Third, Russia has a stake in promoting integration processes in the post-Soviet space, where it has all the prerequisites to be the regional leader, and perform its paternalistic mission vis-a-vis states and nations which used to be part of the Russian Empire and then of the Soviet Union, and for whom Moscow has been setting the course of development and determining the way of life for centuries. Labor migration has been one of the dominant factors of integration between sovereign states. Attempts to harshly dispose of the citizens of CIS countries residing on the territory of Russia would be a betrayal of former compatriots and contemporary regional partners, and it would have a highly negative effect on Russian foreign policy in the region, and be detrimental to the processes of integration.

It is likely no coincidence that precisely in the autumn of 2008, amidst the anti-migrant sentiments provoked by the crisis, the Federal Migration Authority (FMA) for the very first time made an assessment of the contribution of the migrants to the national economy. The head of the FMA, K.O. Romodanovsky, admitted that the foreign workforce from the CIS countries should be credited with generating 6-8% of the national GDP [31]. Lamentations about remittance by foreign migrants largely ceased after the head of FMA said that “for every dollar earned by guest workers in Russia the national budget gets up to 6 dollars.” This official stance taken by the FMA helped cool the anti-migrant rhetoric of the politicians and the media.

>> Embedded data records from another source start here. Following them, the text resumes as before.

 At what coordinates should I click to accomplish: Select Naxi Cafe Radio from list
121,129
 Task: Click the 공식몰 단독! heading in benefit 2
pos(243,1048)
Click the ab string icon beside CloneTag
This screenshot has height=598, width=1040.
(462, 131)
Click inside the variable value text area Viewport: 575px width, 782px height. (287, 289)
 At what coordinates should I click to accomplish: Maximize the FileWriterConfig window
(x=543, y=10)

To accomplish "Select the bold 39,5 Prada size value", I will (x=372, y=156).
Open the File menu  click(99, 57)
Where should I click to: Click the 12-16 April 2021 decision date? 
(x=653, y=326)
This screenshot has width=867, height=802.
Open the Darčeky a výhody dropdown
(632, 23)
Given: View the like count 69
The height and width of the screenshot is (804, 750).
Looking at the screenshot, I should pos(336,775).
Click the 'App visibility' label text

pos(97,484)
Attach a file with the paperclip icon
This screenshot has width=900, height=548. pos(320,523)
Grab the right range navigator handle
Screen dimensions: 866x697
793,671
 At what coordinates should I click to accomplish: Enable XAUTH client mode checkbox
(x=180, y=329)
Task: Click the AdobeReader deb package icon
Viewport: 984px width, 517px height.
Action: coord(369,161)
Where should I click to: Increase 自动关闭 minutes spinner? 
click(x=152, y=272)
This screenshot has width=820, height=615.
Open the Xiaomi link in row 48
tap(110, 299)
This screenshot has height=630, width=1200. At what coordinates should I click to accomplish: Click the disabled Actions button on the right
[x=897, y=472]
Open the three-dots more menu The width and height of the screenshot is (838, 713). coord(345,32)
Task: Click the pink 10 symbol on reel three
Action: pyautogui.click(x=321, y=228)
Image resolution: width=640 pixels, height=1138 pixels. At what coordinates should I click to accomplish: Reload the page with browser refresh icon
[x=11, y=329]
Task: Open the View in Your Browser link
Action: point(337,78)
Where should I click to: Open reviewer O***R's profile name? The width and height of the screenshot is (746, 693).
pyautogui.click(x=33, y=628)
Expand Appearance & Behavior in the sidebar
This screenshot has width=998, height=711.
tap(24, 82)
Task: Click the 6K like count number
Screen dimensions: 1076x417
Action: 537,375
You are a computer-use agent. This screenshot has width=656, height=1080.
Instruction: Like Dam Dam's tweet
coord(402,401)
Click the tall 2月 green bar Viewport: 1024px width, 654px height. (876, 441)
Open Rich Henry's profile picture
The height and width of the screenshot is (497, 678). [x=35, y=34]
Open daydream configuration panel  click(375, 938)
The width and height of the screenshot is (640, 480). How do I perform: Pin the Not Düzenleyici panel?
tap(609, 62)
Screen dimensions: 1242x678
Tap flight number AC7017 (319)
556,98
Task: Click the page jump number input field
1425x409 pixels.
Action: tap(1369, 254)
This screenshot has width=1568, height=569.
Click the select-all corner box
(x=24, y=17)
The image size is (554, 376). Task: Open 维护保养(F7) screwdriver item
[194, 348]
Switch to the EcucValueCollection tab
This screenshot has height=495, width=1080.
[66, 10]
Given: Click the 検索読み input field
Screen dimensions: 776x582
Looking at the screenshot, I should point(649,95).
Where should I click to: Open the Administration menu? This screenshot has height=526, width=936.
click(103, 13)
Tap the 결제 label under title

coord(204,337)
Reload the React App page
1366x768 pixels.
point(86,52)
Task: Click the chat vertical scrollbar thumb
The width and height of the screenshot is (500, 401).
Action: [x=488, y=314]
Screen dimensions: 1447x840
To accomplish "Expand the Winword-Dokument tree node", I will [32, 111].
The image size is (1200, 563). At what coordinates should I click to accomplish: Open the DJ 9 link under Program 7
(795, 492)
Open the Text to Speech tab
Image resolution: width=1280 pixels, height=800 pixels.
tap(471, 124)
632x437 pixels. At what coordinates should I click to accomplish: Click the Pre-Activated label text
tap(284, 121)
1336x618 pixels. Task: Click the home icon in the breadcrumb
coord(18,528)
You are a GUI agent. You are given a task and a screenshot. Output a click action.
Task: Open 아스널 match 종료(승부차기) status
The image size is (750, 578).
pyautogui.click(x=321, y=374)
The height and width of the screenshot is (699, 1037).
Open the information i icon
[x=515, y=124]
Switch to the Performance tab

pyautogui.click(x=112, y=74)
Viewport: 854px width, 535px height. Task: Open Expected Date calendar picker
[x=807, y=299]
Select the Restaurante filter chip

To conclude, the corridor of policymaking which would simultaneously correspond to the mood of society and yet not contradict Russia's objective demographic and geopolitical interests was relatively narrow. It was apparent that the stance taken by Russia in its migration policy under the force majeure circumstances of the global economic crisis would define the future economic, social and political situation in the whole post-Soviet space. The official position articulated by the head of FMA K.O. Romodanovsky was crucial in this respect: “…no drastic decisions should be taken. Migration processes are a finely tuned phenomenon, and should be managed in the most delicate way” [32].

The Russian migration reforms of 2009-2010 as a response to challenges of the global economic crisis

The crisis further stimulated Russia and other CIS countries to sort out the migration processes in the region. Beginning at the end, it should be admitted that this did not improve the situation in terms of reducing the irregularity of migration processes, scaling down illegal migration, eradicating practices of migrant exploitation or ensuring the observation of their labor and social rights. Nevertheless, some of the corrections made by Russia to its migration policy in response to the global economic crisis’s challenges can be defined as the application of a rational approach to the management of migration.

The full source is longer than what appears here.